Histoire de Marie et Julien – Jacques Rivette

Histoire de Marie et Julien

If you don’t know Rivette, it is worth following him. He is a sort of Resnais, or Rohmer, associated with the New Wave but concerned with much more than the reactionary agenda Godard spent his time promoting. They took the work seriously in terms of art and really wanted to contribute to the way we imagine stories visually from the get-go.

La Belle Noiseuse is a rare work of art about a rare work of art. It follows the making of a painting and it intrudes in the artist’s world as the work progresses: literally watching the art evolve, as well as the relationship with the painted model. The painting is echoed through all sorts of levels, but mostly through a few relationships that reflect the struggle of loving (living) with the struggle of painting. It has wonderful dialog, and a certain kind of natural acting that you can easily relax into. There even is an interesting twist at the end where we are not shown the painting. It is concealed by the artist between the walls of his studio.

This concealing is interesting for me. The idea is that real life can swallow art, or in this case ‘conceal’ it. If you know how Rivette shoots, you know this is explicitely the philosophy behind his projects: no script, emphasis on improvisation, with the telling of the story emanating day-to-day from natural progress. If you are an artist, you know this is one the most sublime work experiences you can have. The sense of self you gain from it, and the euphoria from simply intuiting destination, truly warrants a fulfillment of the kind you might have seeked all your life as a laborer. The real-time experience ends up taking precedence over the artifact which in itself retains some of the essence of the process, despite of what its overall value may be. In the end, the experience alone becomes a work of art which you carry and turn over in your mind and continue shaping in different ways on future projects. It is a true marriage between yourself and your craft. And definetely worth promoting.
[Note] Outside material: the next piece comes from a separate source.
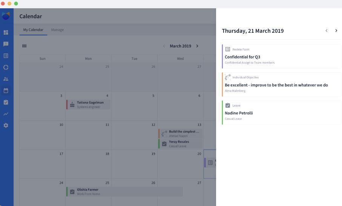This screenshot has height=206, width=342.
Task: Go to next day in side panel
Action: (336, 31)
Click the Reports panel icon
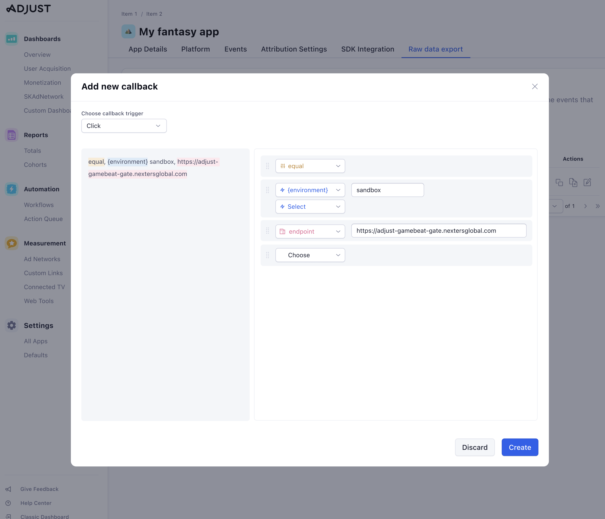605x519 pixels. (11, 135)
It also permits a dissapropriation with the artwork. No matter how harduous the process, how scarring the suffering, there is no immediate catharsis, no simple gratification. I like this philosophy because it is an elegant way to convey what the entire New Wave tried to tell us so bluntly: that cinema is simply artifact.

So this here, is an experiment in the same vein. It has a mystery too, but it is there only to serve as metaphor for the making of something. That something is a relationship. That relationship is predestined, with the woman under many guises. You need to have a woman playing roles for this kind of exercise. Here, the lover literally exists in a dream (at the start), enters real life and gets involved (as a replacement of somebody’s wife), in the process gets ‘cut’ but does not bleed, and finally leaves to exist simultaneously at two levels until the end where we assume the thing will start over again (although with new insight and not without sacrafice).

It references all kinds of ‘making’. The love scenes are encounters where each player back and forth suggests a sexual narrative. Julien is a clockmaker and time is spent observing him work. Marie is working towards recreating the room where she once died. A parallel plot involves blackmailing where a woman is returned a letter, a picture, and a doll. The letter ties her to a dream-world where Marie also exists. The picture is the movie-within, the visual clue into the dreamworld, and the doll has ‘something inside its head, crazy ideas’, which we assume is Rivette himself. The return of these things drive part of the story forward till the final element is returned and the dream-world and real-world merge, and the real-relationship can begin.

But something real precious is the filmmaking. It is riddled with small ordinary gestures, the regular nuances of everyday situations. You can’t script this stuff, it is pulled from life. Beart is not very smart and she acts mostly with her eyes, but she is pretty. On the other hand Jerzy Radziwilowicz is adequatly Polish. He infers this typically Polish pain, bleak, troubled, mystical.

This is very smart stuff. Not sublime, but reverent. This old man is great company, I tell you.


Categories: Notes

1 reply »

  1. It is a facet of Rivette’s work that your description of this film doesn’t give anything away, Hugo. Rivette is so elusive in all the films of his I’ve seen. It always feels like he withholds vital pieces of information that enable us to fully understand what we’re seeing. I’ve only seen a few of Rivette’s films, just recently with Melbourne Cinematheque’s Rivette season. La belle noiseuse is my favourite so far (I reviewed it recently) and I hope to see Histoire de Marie et Julien and whatever other Rivette films screen again.